DirichletDistribution([0.07788527260353206, 0.05922859444277507, 0.09167522103604016], name=None, keys=None)


### Multivariate Gaussian Distribution (Type: Sequence[float], Support: $\mathbb{R}^{d}$)

The **Multivariate Gaussian distribution** generalizes the Gaussian to $d$-dimensional real vectors.

Density:

$$
\ell(\mathbf{x}|\boldsymbol{\mu}, \Sigma) =
    \begin{cases}
         \frac{1}{\sqrt{2 \pi \det{\Sigma}}}\exp{\left(-\frac{1}{2} (\mathbf{x} - \boldsymbol{\mu})^T \Sigma^{-1} (\mathbf{x} - \boldsymbol{\mu}) \right)}, & \mathbf{x} \in \mathbb{R}^{d} \\
        0, & \text{else}
    \end{cases}
$$

- **Distribution:** `MultivariateGaussianDistribution(mu, cov)`
- **Estimator:** `MultivariateGaussianEstimator(dim)`


In [18]:
fig = plt.figure()
ax  = fig.add_subplot(111)

mu = [2.0, 2.0]
cov = [[2.0,1.0], [1.0,2.0]]
dist = MultivariateGaussianDistribution(mu, cov)
data = dist.sampler(seed=1).sample(1000)

data = np.asarray(data)
ax.hist2d(data[:, 0], data[:, 1], bins=20)
emodel = estimate(data, MultivariateGaussianEstimator(dim=2))
fig.show()

print('True Mean: %s\t\tTrue Covariance: %s' % (repr(mu), repr(cov)))
print('Predicted Mean: %s\tPredicted Covariance: %s' % (repr(list(np.round(emodel.mu,2))),repr([list(np.round(x,2)) for x in emodel.covar])))

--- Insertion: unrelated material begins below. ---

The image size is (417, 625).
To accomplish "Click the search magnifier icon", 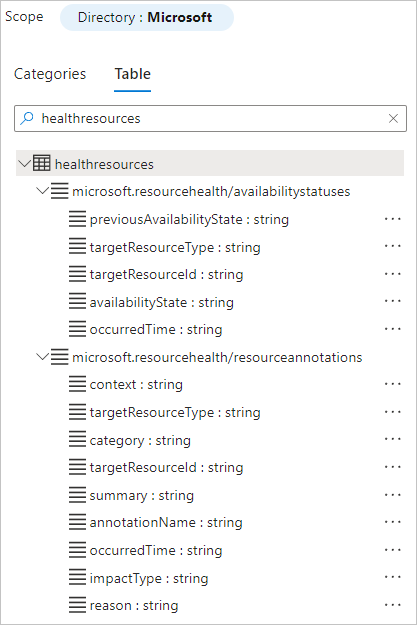I will tap(27, 118).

<IPython.core.display.Javascript object>

True Mean: [2.0, 2.0]		True Covariance: [[2.0, 1.0], [1.0, 2.0]]
Predicted Mean: [np.float64(1.93), np.float64(1.97)]	Predicted Covariance: [[np.float64(1.96), np.float64(1.02)], [np.float64(1.02), np.float64(2.09)]]


## Discrete Distributions

Now we will take a look at the discrete **base distributions**. These are the distributions you should consider using when your data are integers or they can be represented by strings, enumerated  


### Poisson Distribution (Type: int, Support: $\mathbb{N} \cup \{0\}$)

The **Poisson distribution** models counts of event occurrences. It is defined for non-negative integers and summarized by a positive event occurrence rate $\lambda$.

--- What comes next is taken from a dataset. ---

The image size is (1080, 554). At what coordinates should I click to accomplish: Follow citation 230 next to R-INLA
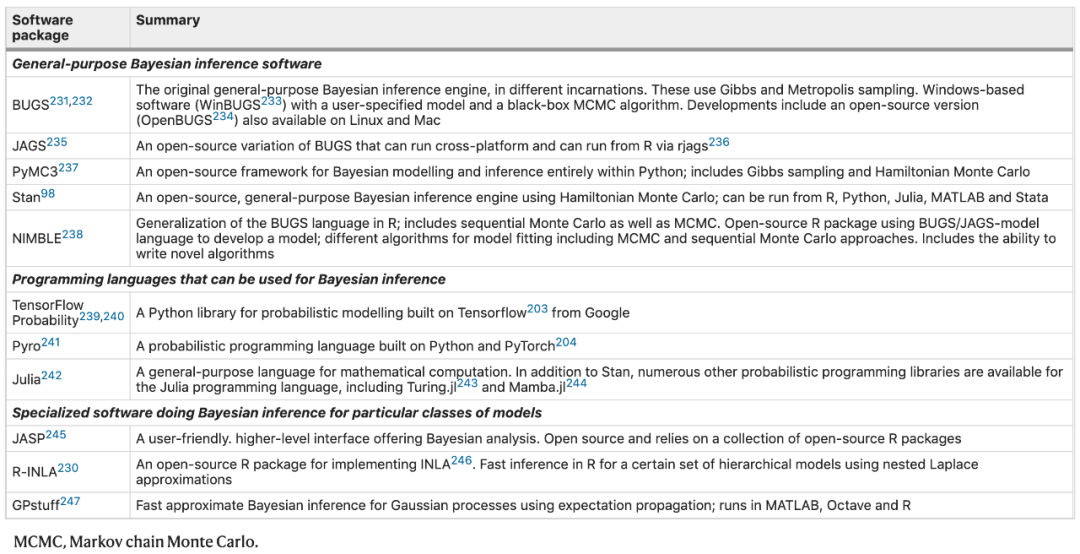click(x=68, y=468)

Probability mass function:
$$
P(x \vert \lambda) =
    \begin{cases}
        \frac{e^{-\lambda} \lambda^{x}}{x!}, & x = 0, 1, 2, \dots \\
        0, & \text{else}
    \end{cases}
$$

- **Distribution:** `PoissonDistribution(lam)`
- **Estimator:** `PoissonEstimator()`

In [21]:
fig, ax = plt.subplots()

omodel = PoissonDistribution(lam=7.3)
data = omodel.sampler(seed=1).sample(1000)
emodel = estimate(data, PoissonEstimator())

xvals = np.arange(np.min(data), np.max(data)+1)

ax.hist(data, bins=xvals-0.5, density=True)
ax.plot(xvals, [omodel.density(u) for u in xvals], '--k', label='Real Model')
ax.plot(xvals, [emodel.density(u) for u in xvals], 'r', label='Estimated Model')
ax.set_ylabel('Likelihood');
fig.show()

<IPython.core.display.Javascript object>

The **Geometric distribution** models the number of independent Bernoulli trials (with probability of success $p$) until the first success.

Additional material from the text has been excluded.